What is expected
Please restate, word for word, the lines below that begin at the one with "The width and height of the screenshot is (548, 1500)." and end at the one with "Expand Deployment Postprocessing". Leave out all other lines.

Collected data
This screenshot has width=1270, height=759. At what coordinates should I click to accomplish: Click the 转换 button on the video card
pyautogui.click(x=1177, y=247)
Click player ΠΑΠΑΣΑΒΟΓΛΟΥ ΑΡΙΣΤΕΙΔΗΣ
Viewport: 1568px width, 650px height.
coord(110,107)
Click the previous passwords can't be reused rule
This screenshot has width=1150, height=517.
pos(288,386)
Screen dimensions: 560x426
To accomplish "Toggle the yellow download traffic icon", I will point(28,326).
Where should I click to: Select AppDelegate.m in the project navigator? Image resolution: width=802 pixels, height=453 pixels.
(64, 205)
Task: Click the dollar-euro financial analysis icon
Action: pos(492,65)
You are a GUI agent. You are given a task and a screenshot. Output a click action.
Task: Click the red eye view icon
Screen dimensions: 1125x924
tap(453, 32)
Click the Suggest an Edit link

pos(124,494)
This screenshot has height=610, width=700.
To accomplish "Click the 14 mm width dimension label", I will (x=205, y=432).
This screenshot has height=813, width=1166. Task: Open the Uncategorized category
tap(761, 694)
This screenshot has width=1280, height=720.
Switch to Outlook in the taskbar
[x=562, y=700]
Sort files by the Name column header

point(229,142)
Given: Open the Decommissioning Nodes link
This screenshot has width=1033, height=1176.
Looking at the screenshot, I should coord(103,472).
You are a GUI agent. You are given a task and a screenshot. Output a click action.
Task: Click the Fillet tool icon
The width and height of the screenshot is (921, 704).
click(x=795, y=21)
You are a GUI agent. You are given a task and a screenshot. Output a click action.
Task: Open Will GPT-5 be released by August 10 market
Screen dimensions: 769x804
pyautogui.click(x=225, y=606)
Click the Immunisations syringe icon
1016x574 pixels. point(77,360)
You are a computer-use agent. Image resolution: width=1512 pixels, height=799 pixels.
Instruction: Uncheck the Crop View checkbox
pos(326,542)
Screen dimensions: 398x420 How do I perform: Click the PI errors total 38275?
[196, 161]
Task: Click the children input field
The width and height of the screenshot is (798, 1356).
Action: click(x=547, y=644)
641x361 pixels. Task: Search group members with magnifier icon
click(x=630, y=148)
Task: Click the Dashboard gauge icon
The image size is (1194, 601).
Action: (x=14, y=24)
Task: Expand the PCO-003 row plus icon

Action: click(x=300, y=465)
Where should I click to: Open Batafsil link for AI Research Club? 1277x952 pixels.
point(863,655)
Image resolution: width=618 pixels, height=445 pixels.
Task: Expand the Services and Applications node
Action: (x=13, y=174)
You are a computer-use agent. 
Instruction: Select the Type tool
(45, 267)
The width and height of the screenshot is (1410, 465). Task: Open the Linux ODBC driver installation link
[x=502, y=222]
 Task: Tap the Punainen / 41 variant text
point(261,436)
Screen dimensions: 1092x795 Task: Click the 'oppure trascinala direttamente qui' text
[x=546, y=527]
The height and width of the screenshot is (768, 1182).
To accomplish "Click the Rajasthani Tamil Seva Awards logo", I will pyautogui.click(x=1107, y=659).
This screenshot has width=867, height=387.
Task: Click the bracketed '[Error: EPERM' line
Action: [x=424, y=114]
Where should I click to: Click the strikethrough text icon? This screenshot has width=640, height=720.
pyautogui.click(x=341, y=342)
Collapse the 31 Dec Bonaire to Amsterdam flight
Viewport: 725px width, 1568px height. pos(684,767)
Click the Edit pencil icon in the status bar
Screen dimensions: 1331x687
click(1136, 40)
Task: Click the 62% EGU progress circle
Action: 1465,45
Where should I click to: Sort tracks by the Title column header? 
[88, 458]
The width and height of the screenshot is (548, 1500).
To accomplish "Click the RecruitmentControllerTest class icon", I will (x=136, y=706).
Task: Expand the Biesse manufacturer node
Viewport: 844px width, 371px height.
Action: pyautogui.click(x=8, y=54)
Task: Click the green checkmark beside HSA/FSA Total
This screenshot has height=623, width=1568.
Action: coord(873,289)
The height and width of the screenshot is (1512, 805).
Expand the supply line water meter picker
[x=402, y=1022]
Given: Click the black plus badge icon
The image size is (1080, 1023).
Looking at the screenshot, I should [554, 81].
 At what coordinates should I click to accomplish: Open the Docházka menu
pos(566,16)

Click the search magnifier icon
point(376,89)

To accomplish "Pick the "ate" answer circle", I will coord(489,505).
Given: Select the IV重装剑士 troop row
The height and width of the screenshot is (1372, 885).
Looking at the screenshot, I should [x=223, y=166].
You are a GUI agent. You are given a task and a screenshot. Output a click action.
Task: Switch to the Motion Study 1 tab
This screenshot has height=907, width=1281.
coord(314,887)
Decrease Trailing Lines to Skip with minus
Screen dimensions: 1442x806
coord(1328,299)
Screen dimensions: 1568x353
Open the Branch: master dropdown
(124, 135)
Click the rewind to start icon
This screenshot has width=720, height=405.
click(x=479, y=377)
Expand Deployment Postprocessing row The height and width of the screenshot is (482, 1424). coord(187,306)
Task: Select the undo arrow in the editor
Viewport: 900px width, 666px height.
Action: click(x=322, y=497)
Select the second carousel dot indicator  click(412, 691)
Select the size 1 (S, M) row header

Task output
The width and height of the screenshot is (548, 1500).
To accomplish "Click the RecruitmentControllerTest class icon", I will (x=136, y=706).
Task: Expand the Biesse manufacturer node
Viewport: 844px width, 371px height.
Action: pyautogui.click(x=8, y=54)
Task: Click the green checkmark beside HSA/FSA Total
This screenshot has height=623, width=1568.
Action: coord(873,289)
The height and width of the screenshot is (1512, 805).
Expand the supply line water meter picker
[x=402, y=1022]
Given: Click the black plus badge icon
The image size is (1080, 1023).
Looking at the screenshot, I should [554, 81].
 At what coordinates should I click to accomplish: Open the Docházka menu
pos(566,16)

Click the search magnifier icon
point(376,89)

To accomplish "Pick the "ate" answer circle", I will coord(489,505).
Given: Select the IV重装剑士 troop row
The height and width of the screenshot is (1372, 885).
Looking at the screenshot, I should [x=223, y=166].
You are a GUI agent. You are given a task and a screenshot. Output a click action.
Task: Switch to the Motion Study 1 tab
This screenshot has height=907, width=1281.
coord(314,887)
Decrease Trailing Lines to Skip with minus
Screen dimensions: 1442x806
coord(1328,299)
Screen dimensions: 1568x353
Open the Branch: master dropdown
(124, 135)
Click the rewind to start icon
This screenshot has width=720, height=405.
click(x=479, y=377)
Expand Deployment Postprocessing row The height and width of the screenshot is (482, 1424). coord(187,306)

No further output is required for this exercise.